* GOAL OF THE EXERCISE: Leave out the pictures and copy each record below exactly.

* EXERCISE INPUTS:
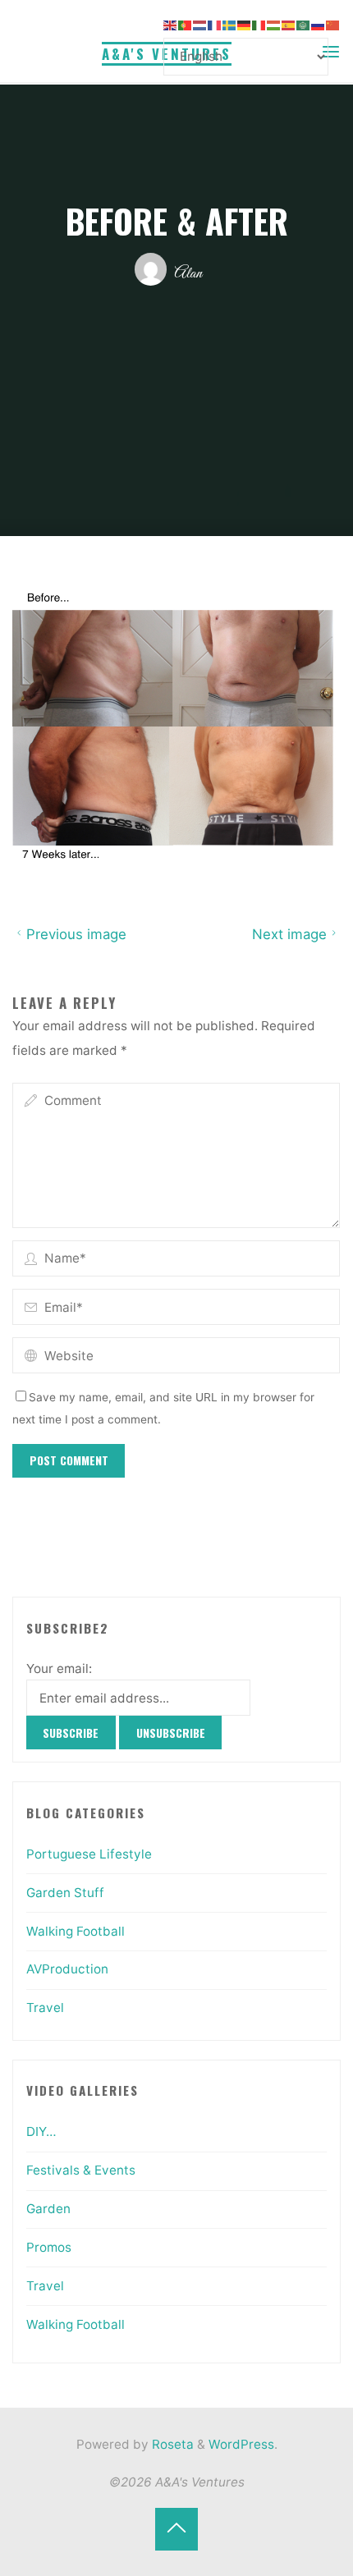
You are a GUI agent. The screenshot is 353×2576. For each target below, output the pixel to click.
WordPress (241, 2444)
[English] (170, 24)
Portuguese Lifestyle (89, 1854)
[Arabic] (303, 24)
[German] (244, 24)
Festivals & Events (80, 2170)
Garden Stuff (65, 1892)
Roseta (171, 2444)
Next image (289, 934)
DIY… (41, 2131)
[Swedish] (229, 24)
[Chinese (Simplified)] (333, 24)
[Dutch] (200, 24)
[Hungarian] (274, 24)
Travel (45, 2007)
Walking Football (75, 1931)
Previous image (76, 934)
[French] (215, 24)
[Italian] (259, 24)
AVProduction (67, 1969)
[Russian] (318, 24)
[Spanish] (289, 24)
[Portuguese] (185, 24)
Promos (48, 2247)
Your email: (59, 1668)
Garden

* ANSWER BELOW:
You are a GUI agent. The screenshot is 353×2576. For each target below, output the pixel to click.
WordPress (241, 2444)
[English] (170, 24)
Portuguese Lifestyle (89, 1854)
[Arabic] (303, 24)
[German] (244, 24)
Festivals & Events (80, 2170)
Garden Stuff (65, 1892)
Roseta (171, 2444)
Next image (289, 934)
DIY… (41, 2131)
[Swedish] (229, 24)
[Chinese (Simplified)] (333, 24)
[Dutch] (200, 24)
[Hungarian] (274, 24)
Travel (45, 2007)
Walking Football (75, 1931)
Previous image (76, 934)
[French] (215, 24)
[Italian] (259, 24)
AVProduction (67, 1969)
[Russian] (318, 24)
[Spanish] (289, 24)
[Portuguese] (185, 24)
Promos (48, 2247)
Your email: (59, 1668)
Garden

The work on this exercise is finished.